Boxcar rebellion: Beleaguered mom and bar neighbor Liz Glass will be leading a protest on Friday from 9 p.m. to 9:30 p.m. outside Boxcar, at 168 Avenue B, between 10th and 11th Sts. The protest, Glass said, is “to compel the State Liquor Authority to honor the Community Board 3 resolution to close the backyard.” Glass lives next door to Boxcar on the ground floor and says the bar’s backyard noise has been a nightmare. She also contends that under the city’s new smoking law the bar’s patrons shouldn’t be allowed to light up in the backyard.
Left an imprint: Milo Printers on the corner of 12th St. and Avenue A is on its way out. The place is said to have been in business since 1911.
Positive signals: WBAI’s Bob Fass is out of the hospital after being laid up with heart problems, and is back at home on Staten Island, but still is reportedly not doing so well. He’s hoping to do his radio show over the phone.
Whole story on Whole Foods: Gothamist blog picked up on our article last week on the Liz Christy dawn redwood by the new AvalonBay building on the north side of E. Houston St., and was particularly curious about the article’s reference to the Whole Foods Market across the street not opening till sometime in the first quarter of next year. Gothamist asked what’s the delay in opening the Whole Foods, especially considering that the YMCA in the completed AvalonBay building on the south side of the street is already open. “What in heaven’s sake could be taking so long?” Gothamist wondered. Well, Fred Harris of AvalonBay explained that the Whole Foods, which, at 70,000 square feet, will be Manhattan’s largest supermarket ever, has “got a lot in there. It’s a big space.”
Can’t preserve the union: By the way, Susan Kramer, who recently resigned as co-chairperson of Union Square Community Coalition, wasn’t the only coalition officer to bail. Her co-chairperson, Gail Fox, also joined her in saying, “I quit!”
No flower power: Sharon Woolums, a point person on one of the Washington Square Park renovation lawsuits, said she saw a group of volunteers from Deloitte and Touche tending a flowerbed by the Washington Square Arch the other day and stopped to inquire. They told her they were just weeding, and weren’t given any flowers to plant, because “the Parks Department told them this was Phase I,” Woolums said, referring to the park’s planned two-phase renovation. “I think the Parks Department is just trying to make the park look as bad as possible, so that everybody will go, ‘Do anything.
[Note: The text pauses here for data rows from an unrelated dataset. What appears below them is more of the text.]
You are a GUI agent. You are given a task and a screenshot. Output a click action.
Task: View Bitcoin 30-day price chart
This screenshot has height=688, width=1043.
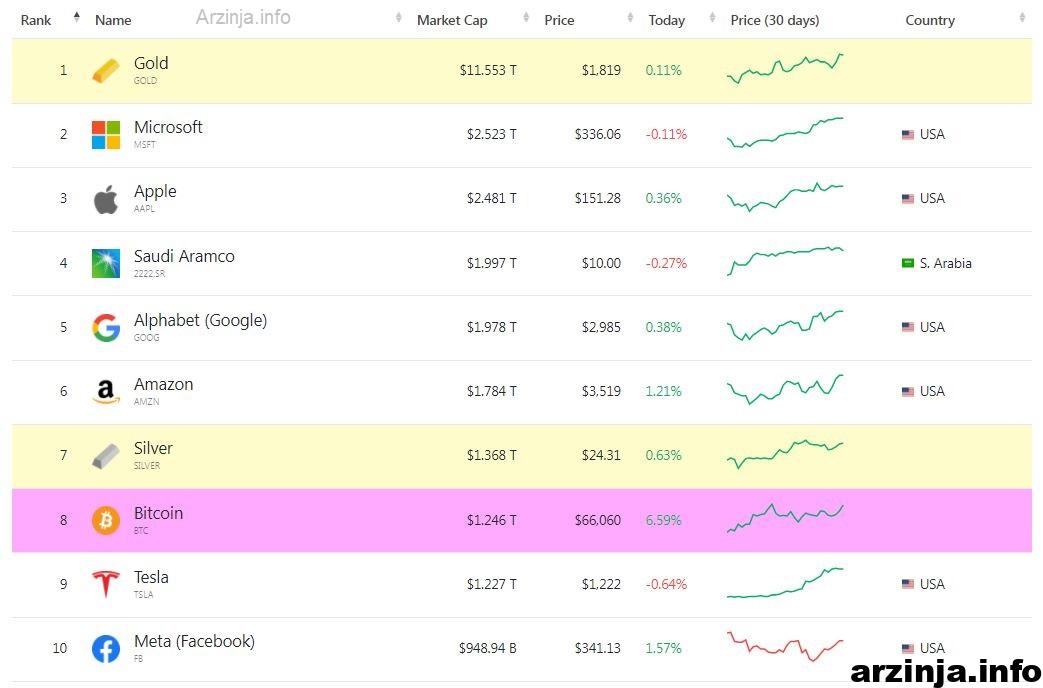(785, 518)
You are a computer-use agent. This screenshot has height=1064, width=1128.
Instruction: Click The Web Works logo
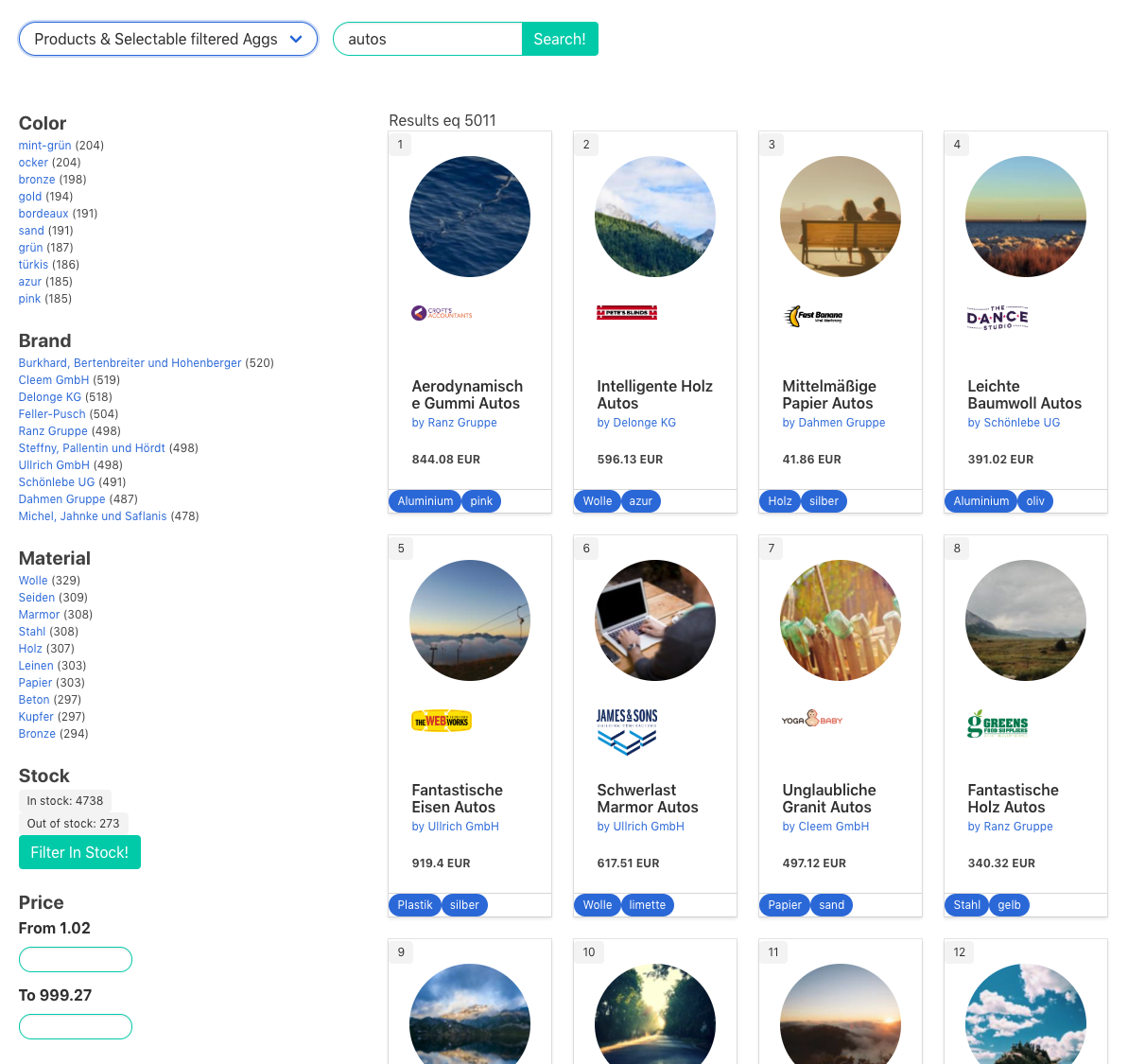pyautogui.click(x=442, y=721)
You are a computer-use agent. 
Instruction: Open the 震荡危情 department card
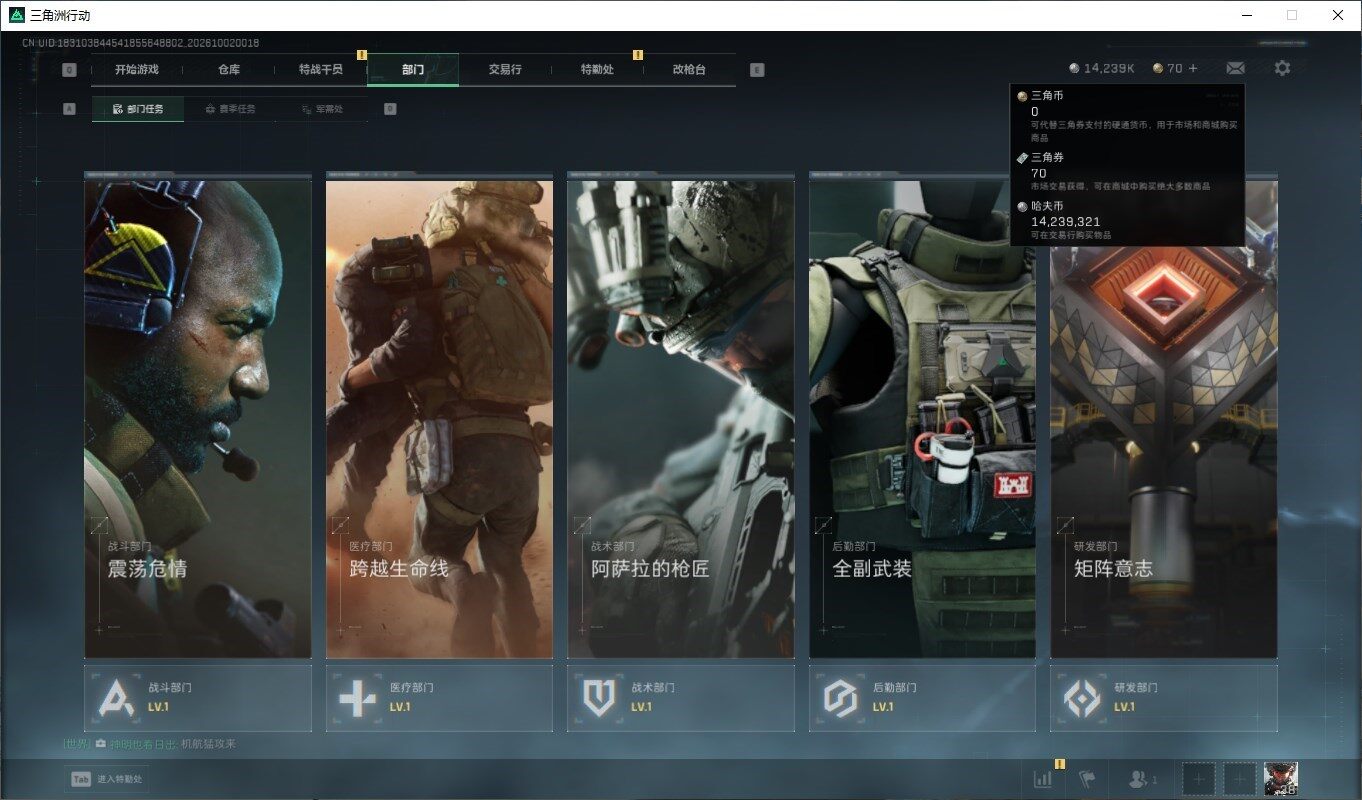[198, 415]
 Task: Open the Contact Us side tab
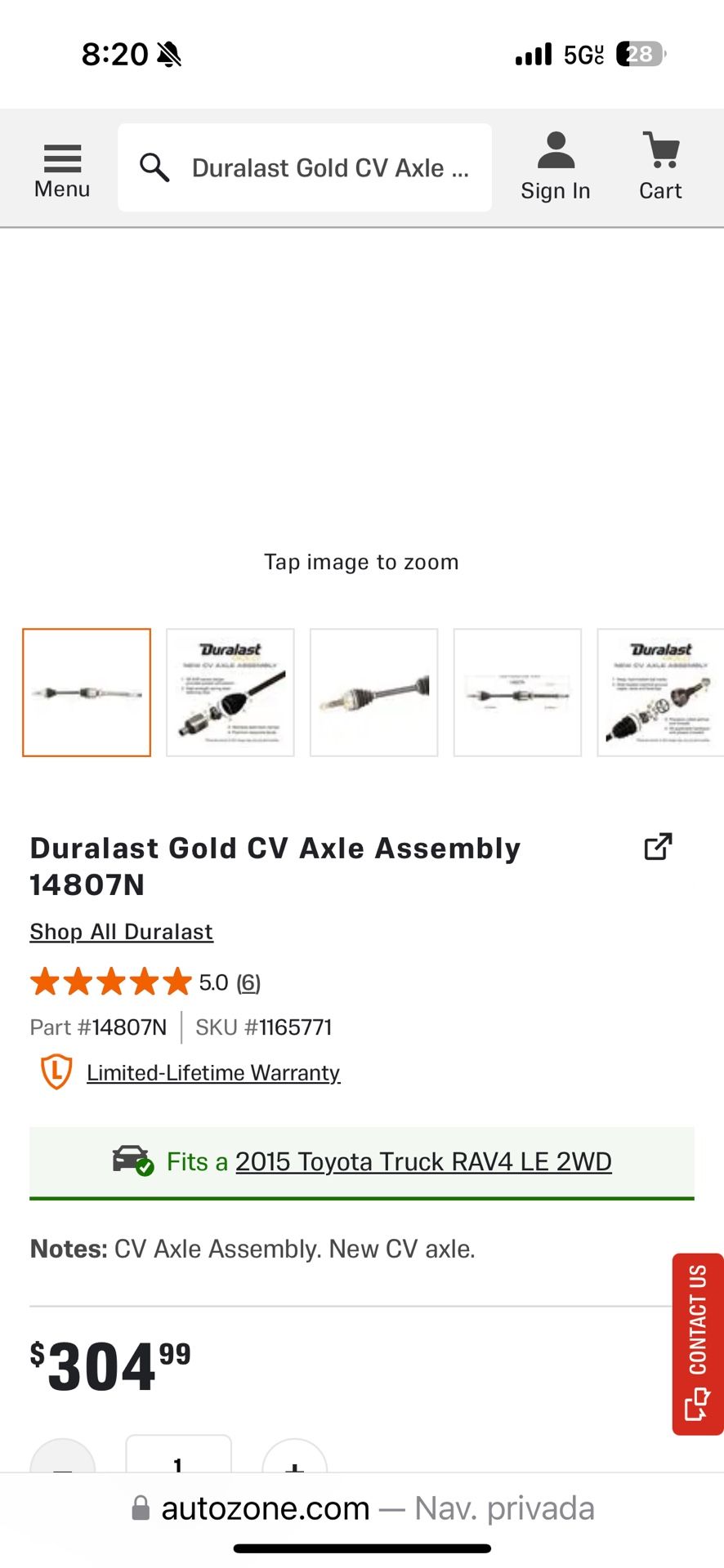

Do something,’” as in proceed with the disputed $16 million renovation project, she said. “Everyone knows the renovation isn’t going to happen soon — it looks like it might be tied up for a while,” Woolums said. “You’ve got these people volunteering — why not give them some flowers?”
Correction: Last week’s article on E.U. restaurant stated that Alexandra Militano is chairperson of “Community Board 3’s State Liquor Authority.” While C.B. 3 surely wishes it had its own autonomous branch of the S.L.A., so it could have local control over liquor-license issues, Militano is, in fact, chairperson of a committee, not an authority — the C.B. 3 State Liquor Authority Committee.